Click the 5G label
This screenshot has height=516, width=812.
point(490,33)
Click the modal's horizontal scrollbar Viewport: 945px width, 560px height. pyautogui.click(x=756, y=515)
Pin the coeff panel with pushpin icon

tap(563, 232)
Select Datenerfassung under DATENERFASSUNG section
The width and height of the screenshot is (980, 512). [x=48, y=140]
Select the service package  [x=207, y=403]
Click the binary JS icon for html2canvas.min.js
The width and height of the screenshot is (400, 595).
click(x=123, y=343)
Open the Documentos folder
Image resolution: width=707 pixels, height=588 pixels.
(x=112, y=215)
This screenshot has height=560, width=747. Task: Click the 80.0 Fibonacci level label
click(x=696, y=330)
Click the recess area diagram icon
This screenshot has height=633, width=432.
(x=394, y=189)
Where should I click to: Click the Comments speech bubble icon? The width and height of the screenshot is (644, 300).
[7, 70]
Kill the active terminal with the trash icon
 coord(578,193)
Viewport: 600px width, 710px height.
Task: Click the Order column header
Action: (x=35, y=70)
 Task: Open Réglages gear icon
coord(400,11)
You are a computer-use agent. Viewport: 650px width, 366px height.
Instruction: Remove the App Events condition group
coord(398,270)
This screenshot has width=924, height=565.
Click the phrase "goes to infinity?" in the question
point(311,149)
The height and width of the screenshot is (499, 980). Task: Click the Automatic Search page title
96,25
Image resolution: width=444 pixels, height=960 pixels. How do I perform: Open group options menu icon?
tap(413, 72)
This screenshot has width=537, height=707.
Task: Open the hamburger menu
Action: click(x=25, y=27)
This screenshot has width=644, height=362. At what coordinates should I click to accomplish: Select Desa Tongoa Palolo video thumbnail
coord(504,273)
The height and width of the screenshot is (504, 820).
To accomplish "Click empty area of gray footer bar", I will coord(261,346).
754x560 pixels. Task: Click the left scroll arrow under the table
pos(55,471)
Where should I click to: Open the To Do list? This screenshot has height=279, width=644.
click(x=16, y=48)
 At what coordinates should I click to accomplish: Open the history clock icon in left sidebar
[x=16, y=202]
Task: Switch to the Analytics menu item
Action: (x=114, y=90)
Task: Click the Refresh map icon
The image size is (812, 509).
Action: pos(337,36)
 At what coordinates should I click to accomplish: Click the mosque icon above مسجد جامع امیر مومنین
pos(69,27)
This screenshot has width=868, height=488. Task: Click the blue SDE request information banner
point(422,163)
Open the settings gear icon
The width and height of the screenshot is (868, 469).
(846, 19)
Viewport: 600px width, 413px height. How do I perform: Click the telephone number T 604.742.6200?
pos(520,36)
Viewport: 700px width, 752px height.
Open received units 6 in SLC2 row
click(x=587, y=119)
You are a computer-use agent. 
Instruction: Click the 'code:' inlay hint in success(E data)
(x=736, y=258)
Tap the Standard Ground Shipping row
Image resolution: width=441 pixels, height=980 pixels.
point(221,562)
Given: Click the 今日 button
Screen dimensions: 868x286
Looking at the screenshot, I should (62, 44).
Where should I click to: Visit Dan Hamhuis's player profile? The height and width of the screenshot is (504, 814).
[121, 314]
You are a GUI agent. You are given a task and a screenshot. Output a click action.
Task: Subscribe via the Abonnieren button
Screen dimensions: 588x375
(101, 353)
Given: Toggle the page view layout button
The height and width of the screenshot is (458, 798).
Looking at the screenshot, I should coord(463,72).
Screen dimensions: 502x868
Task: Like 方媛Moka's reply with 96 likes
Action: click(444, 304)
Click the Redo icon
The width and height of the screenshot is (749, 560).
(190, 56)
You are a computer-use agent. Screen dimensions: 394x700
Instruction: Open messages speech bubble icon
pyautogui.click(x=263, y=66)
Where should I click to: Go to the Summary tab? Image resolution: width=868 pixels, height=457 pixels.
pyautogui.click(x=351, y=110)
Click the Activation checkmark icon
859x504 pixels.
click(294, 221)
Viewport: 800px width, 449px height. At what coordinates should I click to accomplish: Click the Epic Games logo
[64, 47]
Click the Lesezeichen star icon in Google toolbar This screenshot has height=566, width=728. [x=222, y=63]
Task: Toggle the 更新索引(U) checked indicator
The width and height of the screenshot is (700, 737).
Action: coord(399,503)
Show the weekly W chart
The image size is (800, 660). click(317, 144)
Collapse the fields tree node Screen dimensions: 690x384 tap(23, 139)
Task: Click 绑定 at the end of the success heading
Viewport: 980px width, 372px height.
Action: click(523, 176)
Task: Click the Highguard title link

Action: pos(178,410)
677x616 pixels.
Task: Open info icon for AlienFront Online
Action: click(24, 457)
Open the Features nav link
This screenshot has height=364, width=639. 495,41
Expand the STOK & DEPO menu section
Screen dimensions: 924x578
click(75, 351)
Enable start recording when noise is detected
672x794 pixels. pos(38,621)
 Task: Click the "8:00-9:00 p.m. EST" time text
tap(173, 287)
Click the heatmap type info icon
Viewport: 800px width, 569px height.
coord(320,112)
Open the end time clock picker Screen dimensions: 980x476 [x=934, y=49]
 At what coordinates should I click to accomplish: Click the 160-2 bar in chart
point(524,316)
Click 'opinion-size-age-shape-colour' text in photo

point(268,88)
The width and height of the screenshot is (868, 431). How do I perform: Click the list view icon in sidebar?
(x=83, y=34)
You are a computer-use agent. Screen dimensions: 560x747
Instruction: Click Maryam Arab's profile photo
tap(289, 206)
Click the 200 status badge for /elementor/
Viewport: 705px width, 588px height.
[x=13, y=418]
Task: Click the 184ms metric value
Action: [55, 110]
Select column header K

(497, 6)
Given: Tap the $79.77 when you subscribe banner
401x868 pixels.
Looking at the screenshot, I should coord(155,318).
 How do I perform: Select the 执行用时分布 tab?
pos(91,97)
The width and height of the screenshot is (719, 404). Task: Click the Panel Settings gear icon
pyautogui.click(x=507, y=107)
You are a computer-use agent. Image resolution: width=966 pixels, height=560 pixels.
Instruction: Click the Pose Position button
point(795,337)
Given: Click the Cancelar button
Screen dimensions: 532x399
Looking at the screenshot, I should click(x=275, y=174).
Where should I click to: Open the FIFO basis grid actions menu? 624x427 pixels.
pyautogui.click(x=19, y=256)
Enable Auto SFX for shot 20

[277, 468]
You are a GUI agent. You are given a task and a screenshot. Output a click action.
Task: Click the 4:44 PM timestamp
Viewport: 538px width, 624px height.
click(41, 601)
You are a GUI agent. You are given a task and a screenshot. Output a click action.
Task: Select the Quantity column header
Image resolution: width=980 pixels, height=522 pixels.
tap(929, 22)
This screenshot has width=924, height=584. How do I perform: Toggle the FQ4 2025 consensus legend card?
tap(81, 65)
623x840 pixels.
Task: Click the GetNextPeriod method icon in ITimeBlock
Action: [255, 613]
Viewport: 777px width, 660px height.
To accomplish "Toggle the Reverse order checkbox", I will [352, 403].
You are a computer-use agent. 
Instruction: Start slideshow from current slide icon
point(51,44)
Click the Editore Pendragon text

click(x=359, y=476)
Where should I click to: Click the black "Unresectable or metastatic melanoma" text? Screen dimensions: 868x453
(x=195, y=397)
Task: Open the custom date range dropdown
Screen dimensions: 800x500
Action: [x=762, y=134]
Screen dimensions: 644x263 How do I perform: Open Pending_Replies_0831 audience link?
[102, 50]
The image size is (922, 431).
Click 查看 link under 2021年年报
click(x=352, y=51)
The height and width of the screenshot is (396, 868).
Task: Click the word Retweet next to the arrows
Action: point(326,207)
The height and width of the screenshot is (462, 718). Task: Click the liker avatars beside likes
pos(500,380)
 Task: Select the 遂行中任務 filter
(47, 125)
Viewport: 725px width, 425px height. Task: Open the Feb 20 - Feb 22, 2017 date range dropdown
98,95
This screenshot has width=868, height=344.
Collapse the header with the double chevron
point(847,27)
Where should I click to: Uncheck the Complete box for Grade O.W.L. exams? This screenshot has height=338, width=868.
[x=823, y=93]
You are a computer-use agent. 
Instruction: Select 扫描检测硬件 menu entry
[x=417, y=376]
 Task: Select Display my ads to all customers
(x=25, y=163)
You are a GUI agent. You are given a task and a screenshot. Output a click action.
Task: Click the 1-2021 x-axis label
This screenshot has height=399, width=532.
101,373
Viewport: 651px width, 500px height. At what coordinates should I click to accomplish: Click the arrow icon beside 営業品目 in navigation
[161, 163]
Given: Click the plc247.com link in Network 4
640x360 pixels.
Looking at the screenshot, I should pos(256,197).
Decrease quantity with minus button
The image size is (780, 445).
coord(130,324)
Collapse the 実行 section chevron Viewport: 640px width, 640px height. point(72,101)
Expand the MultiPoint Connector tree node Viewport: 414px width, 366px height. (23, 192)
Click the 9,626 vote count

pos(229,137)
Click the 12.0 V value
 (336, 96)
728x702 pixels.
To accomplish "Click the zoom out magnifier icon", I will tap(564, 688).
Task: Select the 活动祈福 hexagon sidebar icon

ABOUT THIS TASK:
Copy out every line from the data above in which the word "computer" occurs.

SOLUTION TO THE EXERCISE:
You are a computer-use agent. Viewport: 650px width, 366px height.
You are a computer-use agent. 
You are a computer-use agent. Screen dimensions: 394x700
You are a computer-use agent. Screen dimensions: 560x747
You are a computer-use agent. Image resolution: width=966 pixels, height=560 pixels.
You are a computer-use agent. 
You are a computer-use agent. 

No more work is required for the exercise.